The lure is tranquillity. Even on a "busy" summer weekend, there won't be more than a handful of boats within eyesight of his dock. When the lodge opens each winter from Christmas until February, guests wander out to fish, ski or snowshoe. They also hunker down and read, sequestered in cabins hidden by spruce, cedar and white pine.

As time goes by, Gecas admits to some uneasiness about the arrival of high-speed internet and more humans.

Most obvious in 2020 was the increase in year-round residency, he said. As a longtime snowplow driver, Gecas never saw many tire tracks in the driveways of his customers. Now those signs of people appear frequently, even on weekdays.

A diehard picker of wild blueberries, Gecas said he's starting to encounter more competitors in patches he once considered hidden. At the lodge last summer, a prospective customer asked if Jet Skis could be rented. The answer, of course, was "no." But Gecas said it was the first time anyone ever asked.

Now 61, Gecas was 11 when his grandfather died. Myrl Heston was a Chicagoan who bought the lodge in 1943. "I bought a paradise," he told his cousin, Virl, who was then stationed in the South Pacific. After the war, Virl moved next door. Eventually, he mentored Gecas on how to fix things and work out of jams.

Gecas said the Gunflint has been slowly losing characters like Virl, who died in the mid-1990s. Gone are an age of shack-dwelling trappers, hired hands, and fishing guides whom Gecas admired as gifted woodsmen. "You just don't see them anymore," he said.

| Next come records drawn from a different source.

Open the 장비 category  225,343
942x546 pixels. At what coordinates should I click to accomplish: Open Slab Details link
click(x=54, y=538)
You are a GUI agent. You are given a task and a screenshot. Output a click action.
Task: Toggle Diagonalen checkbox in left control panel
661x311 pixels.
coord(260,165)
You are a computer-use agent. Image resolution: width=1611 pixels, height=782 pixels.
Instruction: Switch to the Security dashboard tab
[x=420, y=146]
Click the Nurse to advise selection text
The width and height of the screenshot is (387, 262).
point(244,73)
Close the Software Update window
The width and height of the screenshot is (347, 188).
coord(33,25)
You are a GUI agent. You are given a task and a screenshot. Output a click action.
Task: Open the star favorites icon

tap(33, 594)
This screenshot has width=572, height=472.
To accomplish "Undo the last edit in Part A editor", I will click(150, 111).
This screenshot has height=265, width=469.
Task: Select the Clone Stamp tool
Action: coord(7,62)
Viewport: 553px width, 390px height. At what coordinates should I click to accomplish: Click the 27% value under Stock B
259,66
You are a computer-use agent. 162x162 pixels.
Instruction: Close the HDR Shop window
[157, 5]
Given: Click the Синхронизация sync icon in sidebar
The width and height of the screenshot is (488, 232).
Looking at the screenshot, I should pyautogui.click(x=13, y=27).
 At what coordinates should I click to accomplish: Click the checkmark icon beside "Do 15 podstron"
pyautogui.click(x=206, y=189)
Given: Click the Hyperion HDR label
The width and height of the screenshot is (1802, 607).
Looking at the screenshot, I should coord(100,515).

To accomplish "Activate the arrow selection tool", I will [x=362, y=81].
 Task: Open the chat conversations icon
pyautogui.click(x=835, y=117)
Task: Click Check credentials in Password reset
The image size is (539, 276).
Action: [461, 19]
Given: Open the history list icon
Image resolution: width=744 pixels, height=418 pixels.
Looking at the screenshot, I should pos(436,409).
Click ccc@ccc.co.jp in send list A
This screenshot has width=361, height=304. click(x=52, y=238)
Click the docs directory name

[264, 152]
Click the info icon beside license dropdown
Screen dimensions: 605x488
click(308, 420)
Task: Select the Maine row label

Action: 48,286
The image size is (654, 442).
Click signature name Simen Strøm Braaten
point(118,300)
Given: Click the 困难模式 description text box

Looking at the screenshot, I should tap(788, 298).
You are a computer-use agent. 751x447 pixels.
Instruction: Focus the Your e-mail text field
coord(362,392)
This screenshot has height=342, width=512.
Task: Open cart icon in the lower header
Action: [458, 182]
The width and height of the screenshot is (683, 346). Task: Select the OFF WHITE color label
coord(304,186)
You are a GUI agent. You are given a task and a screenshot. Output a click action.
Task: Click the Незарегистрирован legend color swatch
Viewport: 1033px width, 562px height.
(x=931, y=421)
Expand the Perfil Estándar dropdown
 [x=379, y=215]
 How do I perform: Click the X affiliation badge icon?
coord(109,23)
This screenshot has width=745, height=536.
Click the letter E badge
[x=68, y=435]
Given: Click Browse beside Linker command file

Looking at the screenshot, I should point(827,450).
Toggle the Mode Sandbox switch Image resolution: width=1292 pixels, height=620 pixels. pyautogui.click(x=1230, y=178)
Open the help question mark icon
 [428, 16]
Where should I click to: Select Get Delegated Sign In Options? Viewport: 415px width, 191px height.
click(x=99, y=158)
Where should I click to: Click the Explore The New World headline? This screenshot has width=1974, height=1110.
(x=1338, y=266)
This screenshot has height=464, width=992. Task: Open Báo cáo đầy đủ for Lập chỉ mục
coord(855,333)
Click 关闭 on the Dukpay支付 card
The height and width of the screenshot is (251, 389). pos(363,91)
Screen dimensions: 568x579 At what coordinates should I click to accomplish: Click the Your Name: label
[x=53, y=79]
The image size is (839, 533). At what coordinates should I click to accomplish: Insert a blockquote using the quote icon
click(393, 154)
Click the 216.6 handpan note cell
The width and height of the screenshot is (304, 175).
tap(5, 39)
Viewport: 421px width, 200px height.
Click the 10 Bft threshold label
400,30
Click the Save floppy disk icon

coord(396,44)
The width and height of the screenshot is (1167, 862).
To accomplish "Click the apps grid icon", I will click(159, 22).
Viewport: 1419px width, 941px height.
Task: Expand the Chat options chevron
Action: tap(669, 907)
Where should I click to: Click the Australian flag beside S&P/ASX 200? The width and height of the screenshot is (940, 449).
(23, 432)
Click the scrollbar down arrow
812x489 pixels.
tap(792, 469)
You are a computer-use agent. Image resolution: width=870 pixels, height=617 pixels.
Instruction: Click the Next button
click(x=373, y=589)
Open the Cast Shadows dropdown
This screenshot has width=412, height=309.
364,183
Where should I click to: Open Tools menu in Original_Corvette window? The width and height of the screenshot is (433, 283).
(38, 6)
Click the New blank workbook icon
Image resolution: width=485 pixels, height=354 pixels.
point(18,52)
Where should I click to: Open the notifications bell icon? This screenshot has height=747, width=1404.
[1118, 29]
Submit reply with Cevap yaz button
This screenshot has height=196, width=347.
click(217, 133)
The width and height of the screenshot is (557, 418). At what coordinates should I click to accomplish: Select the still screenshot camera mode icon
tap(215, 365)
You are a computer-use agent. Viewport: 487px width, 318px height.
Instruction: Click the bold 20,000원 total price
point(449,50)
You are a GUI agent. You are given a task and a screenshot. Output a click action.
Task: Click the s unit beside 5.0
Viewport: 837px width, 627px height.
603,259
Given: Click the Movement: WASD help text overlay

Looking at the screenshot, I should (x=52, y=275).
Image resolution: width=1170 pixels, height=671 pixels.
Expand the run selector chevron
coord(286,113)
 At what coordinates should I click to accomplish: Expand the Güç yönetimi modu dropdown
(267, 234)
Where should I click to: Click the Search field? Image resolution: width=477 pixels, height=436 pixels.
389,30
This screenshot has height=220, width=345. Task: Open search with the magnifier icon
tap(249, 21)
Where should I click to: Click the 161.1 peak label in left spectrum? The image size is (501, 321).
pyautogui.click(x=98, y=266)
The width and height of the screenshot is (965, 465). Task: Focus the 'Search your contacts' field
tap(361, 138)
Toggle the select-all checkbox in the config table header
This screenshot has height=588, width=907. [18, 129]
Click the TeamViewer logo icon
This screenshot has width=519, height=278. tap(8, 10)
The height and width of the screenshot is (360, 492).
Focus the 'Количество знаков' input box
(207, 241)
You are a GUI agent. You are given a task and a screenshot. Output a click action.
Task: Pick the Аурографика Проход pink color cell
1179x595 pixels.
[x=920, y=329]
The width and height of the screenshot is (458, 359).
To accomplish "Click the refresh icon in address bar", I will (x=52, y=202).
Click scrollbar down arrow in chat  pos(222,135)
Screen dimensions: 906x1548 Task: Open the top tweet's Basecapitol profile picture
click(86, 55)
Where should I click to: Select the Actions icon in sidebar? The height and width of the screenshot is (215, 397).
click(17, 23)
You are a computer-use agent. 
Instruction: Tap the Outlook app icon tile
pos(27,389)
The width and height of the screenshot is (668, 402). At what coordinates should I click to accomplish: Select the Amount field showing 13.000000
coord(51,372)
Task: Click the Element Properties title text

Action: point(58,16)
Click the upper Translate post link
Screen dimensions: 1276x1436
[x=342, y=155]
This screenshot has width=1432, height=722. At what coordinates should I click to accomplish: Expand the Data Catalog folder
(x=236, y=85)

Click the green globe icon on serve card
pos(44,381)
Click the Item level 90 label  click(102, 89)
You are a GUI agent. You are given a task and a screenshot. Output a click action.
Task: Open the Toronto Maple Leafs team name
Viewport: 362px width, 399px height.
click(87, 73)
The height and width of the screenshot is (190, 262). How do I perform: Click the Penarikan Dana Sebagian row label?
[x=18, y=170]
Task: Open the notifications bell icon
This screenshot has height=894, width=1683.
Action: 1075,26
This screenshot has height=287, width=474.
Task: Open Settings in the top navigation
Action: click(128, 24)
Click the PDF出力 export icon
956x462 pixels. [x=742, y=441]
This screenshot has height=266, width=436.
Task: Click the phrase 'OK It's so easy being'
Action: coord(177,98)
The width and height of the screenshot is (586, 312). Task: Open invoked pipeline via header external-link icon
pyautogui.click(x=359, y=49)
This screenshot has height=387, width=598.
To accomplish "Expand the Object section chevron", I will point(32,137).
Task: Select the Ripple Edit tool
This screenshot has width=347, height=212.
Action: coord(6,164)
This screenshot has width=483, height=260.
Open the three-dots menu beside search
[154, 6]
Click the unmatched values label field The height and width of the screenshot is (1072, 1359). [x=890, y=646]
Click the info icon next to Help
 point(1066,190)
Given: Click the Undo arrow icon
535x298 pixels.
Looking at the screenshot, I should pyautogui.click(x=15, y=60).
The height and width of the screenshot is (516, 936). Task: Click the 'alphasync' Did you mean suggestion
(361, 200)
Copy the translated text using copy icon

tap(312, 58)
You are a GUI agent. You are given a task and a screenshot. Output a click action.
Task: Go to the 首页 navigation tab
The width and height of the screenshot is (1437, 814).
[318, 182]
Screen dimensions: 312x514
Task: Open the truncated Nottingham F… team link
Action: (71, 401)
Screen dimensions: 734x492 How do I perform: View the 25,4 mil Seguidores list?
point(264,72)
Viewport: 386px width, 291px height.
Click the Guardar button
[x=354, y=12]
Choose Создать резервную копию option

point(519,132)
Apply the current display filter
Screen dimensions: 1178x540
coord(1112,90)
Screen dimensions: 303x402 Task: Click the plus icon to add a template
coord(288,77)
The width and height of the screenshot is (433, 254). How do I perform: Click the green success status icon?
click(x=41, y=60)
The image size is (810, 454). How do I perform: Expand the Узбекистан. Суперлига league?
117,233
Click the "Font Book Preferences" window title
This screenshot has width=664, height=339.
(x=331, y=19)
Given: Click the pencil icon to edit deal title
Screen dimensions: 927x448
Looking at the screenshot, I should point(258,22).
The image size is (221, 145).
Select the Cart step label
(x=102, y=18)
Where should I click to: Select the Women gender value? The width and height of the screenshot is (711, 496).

When locals meet for coffee this winter, they wonder if people who visit the area are losing regard for its pristine beauty. There's been an increase in roadside littering, he said, and a big topic of conversation is the trend of private cabins rented continuously via AirBnb and Vrbo. styles cq

"We're starting to get people up here who aren't as self-reliant as they once were," Gecas said.